如今却是病入膏肓,命不久矣,我们廖府虽然难过,但这婚事却是不能成的。泽儿他还年轻,不能因此而耽误了。这到时要是花轿在半路上,新娘就断气了,这不是在毁泽儿的姻缘。有了这样的事情,以后泽儿如何娶亲?”
叶柔也说出了几分真火来,本来以为顺顺利利的事情。就能时间一到,将那没权没势,软弱无能的沈玥娶进门就好了。没想到,这沈玥真是个命比纸薄的,好端端的就病入膏肓了,真是气煞人也。
话虽然在理,但是沈州作为沈玥的父亲,听了这话,却是受不了的,顿时就拍案而起。
“简直欺人太甚!”
看到沈州发火,叶柔也是气急,气得心口疼,呼吸急促,额头有细汗冒出来。秦泽在一边看着,下意识伸手虚扶了一把,口中安慰道:“义母不要动怒。”
叶柔深呼吸了几下,才稳定了下来,重新坐下。
而沈州刚才看到叶柔脸色发白的样子,也觉得自己这样和一个女子争吵,有些过了,也跟着冷静下来。两边人重新坐下,就此事再次商量了起来。

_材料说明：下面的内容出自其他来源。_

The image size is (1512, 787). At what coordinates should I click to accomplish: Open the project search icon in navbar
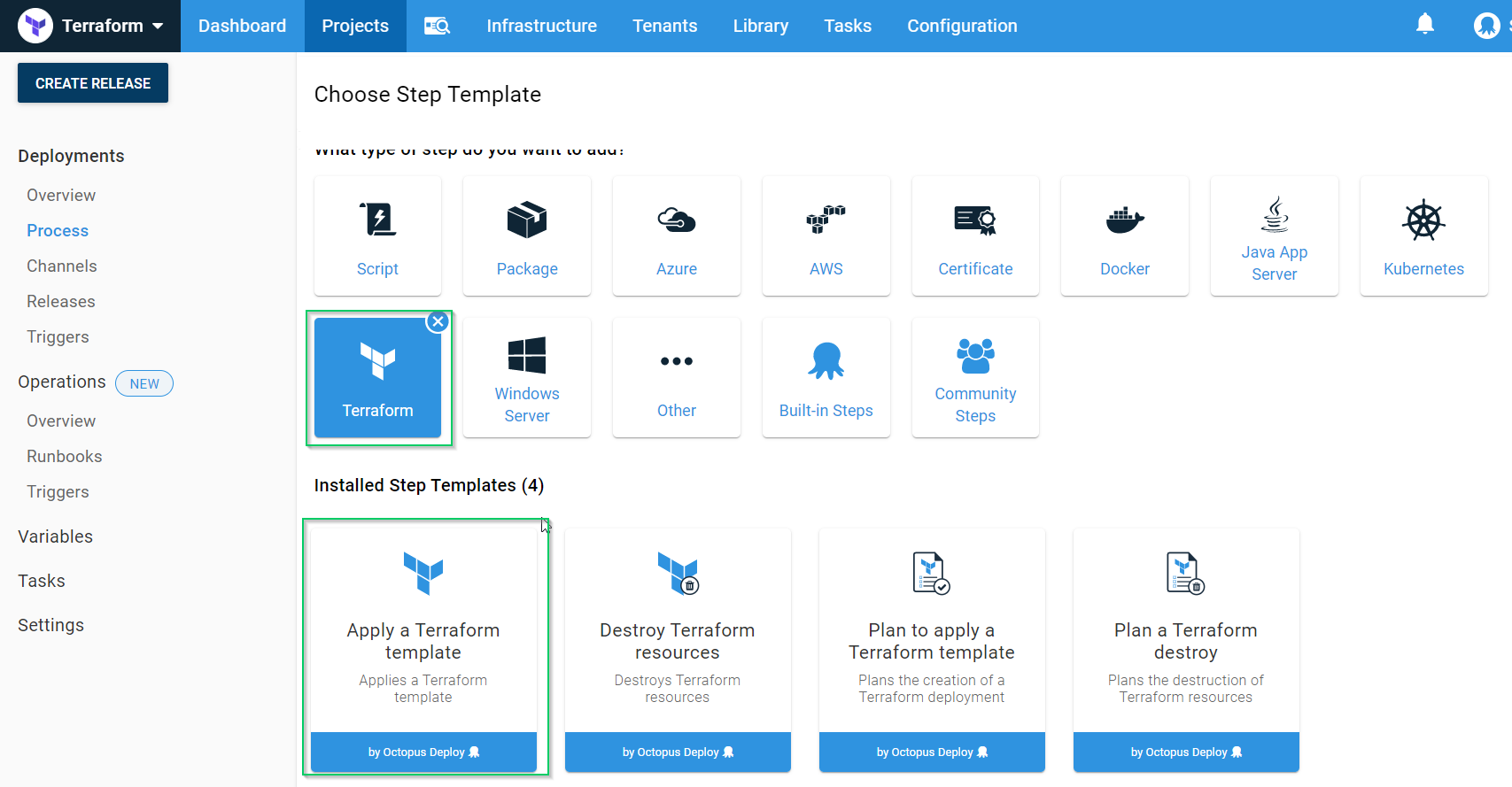pyautogui.click(x=437, y=26)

“令千金的身子,也是不宜劳累,需要多多静养才是。”叶柔这次改了说话方式,话语说得漂亮,沈州听着觉得舒坦了几分,对廖家和秦泽的不满也减了几分。
这下平静了几分,认真想想,也知道叶柔说得有道理。只是心里过不去,他抬手扶住额头,再抬起头来的时候,面上满是沉痛和悲凉,张口正要同意。
“我们绝对不会答应的。”丽姨娘脚步匆匆而来。
沈州讶异的回头去看,就看到丽姨娘满脸急切的走来。